Now in charge, Elliott began turning the Argus into a pro-Labor tabloid. Most of the pre-sale directors resigned, alarmed at the seeming recklessness of change. The new regime lost the confidence of Melbourne business and advertisers, made other enemies and, in the difficult post-war business conditions, incurred huge losses. The paper moved editorially and politically away from flirting with the ALP towards the middle ground, but during the erratic sudden changes had lost many of its financially better off A- and B-class readers, the most attractive to advertising. Overall circulation gradually increased, but was more widely spread around the community, and still only about a third that of the rival Sun News-Pictorial, though comparable with that of the Age.

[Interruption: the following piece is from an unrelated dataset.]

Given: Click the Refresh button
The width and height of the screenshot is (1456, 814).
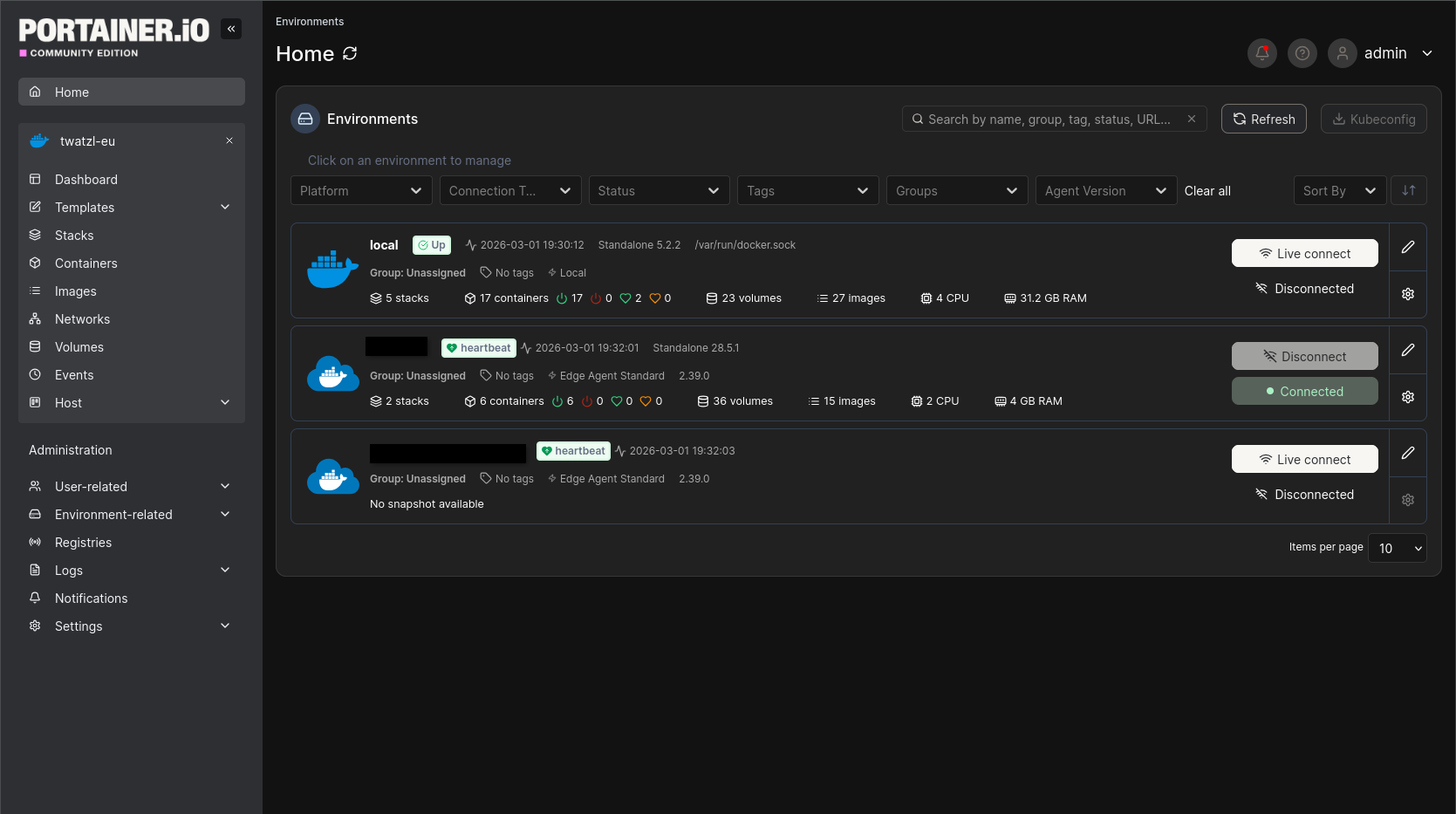Looking at the screenshot, I should [1263, 119].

In 1951, the London board dismissed both Bartholomew and Elliott. The paper continued as a lively mid-market, politically unaligned competitor to both the Age and the Sun News-Pictorial. Full colour was introduced in 1952—the first run-of-the-press newspaper colour in the world—but it had initial technical problems, which limited its advantage.
Circulation continued to increase, but was not enough to bring financial stability. Though the company returned to a modest profit in 1955, London sold it to the rival Herald and Weekly Times, provided the paper was closed down. The Argus closed on 19 January 1957. Both sales, but particularly the requirement for closure, have remained controversial, but Argus and Australasian company records have vanished.
The Argus Index (1846–58, 1870–79 and 1910–49) provided a ready guide to thousands of events over many decades, invaluable to researchers until the Argus was digitised by the National Library of Australia’s Trove. The Argus building, constructed in 1926 on the corner of La Trobe and Elizabeth Streets in Melbourne, is classified by the National Trust of Australia.
REF: J. Usher (ed.), The Argus (2008).